──────── DOCUMENT SEGMENT ────────

[comp.lang.perl] unpack and endianness

thoth@reef.cis.ufl.edu (Gilligan) (10/05/90)

  Is there any way to specify the endiannes of the data you are
unpacking?  I am writing a perl script to decode Moria save files (for
unspecified purposes :) and unfortunately for me the data is written
in Intel order (LSB first).  I can not use unpack (as far as I know)
on the data from our Suns (MSB first).  If I could get unpack to
perform the byte shuffling for me it would squish my code by a factor
of two.
  Does anyone know how to do this?

  Could it be as simple as

  read(STDIN, $_, 2*2);
  ($exp, $maxexp) = unpack("s-2", $_);

  Also, what is the filehandle for <>, I hate having to type
"moriainterp.perl < moria.dc".
--
--
"Until it's on my desk, it's vaporware"  (`it' is the NeXT)

lwall@jpl-devvax.JPL.NASA.GOV (Larry Wall) (10/05/90)

──────── RECORD EXTRACTS ────────

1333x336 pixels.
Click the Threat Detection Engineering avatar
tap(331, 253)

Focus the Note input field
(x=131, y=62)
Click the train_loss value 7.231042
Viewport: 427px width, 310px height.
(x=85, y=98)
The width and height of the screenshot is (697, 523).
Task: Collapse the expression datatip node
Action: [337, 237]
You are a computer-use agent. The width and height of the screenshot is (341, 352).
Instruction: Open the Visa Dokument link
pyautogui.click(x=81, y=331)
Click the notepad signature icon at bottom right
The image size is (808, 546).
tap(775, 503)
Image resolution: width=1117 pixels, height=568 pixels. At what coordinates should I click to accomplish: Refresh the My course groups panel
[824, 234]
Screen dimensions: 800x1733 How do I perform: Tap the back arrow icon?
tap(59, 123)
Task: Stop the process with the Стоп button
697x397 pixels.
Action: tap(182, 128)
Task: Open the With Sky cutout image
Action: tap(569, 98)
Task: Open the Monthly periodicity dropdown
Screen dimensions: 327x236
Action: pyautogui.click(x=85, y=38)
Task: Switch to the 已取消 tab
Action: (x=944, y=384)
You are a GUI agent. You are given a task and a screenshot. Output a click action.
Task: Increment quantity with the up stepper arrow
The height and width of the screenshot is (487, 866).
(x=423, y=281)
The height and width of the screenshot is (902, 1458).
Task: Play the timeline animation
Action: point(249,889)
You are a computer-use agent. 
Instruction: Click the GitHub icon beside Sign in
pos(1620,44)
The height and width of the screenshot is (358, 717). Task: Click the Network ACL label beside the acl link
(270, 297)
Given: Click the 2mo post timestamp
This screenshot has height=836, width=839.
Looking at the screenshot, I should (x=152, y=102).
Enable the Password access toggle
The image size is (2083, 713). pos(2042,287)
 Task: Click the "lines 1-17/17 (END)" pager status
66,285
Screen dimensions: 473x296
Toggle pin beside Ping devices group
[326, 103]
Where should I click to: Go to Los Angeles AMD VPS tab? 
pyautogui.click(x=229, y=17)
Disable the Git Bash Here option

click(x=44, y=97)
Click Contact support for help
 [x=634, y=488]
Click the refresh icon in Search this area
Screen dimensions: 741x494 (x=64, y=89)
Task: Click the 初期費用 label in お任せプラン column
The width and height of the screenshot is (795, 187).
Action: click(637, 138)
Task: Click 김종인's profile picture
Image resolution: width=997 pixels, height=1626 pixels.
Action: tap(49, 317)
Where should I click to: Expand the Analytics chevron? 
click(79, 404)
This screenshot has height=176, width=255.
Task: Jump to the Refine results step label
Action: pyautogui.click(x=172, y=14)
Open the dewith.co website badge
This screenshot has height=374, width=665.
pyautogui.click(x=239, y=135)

────────

Retype everything from "Also, what is" down to "(Larry Wall) (10/05/90)" in the thread on unpack and endianness above.

Also, what is the filehandle for <>, I hate having to type
"moriainterp.perl < moria.dc".
--
--
"Until it's on my desk, it's vaporware"  (`it' is the NeXT)

lwall@jpl-devvax.JPL.NASA.GOV (Larry Wall) (10/05/90)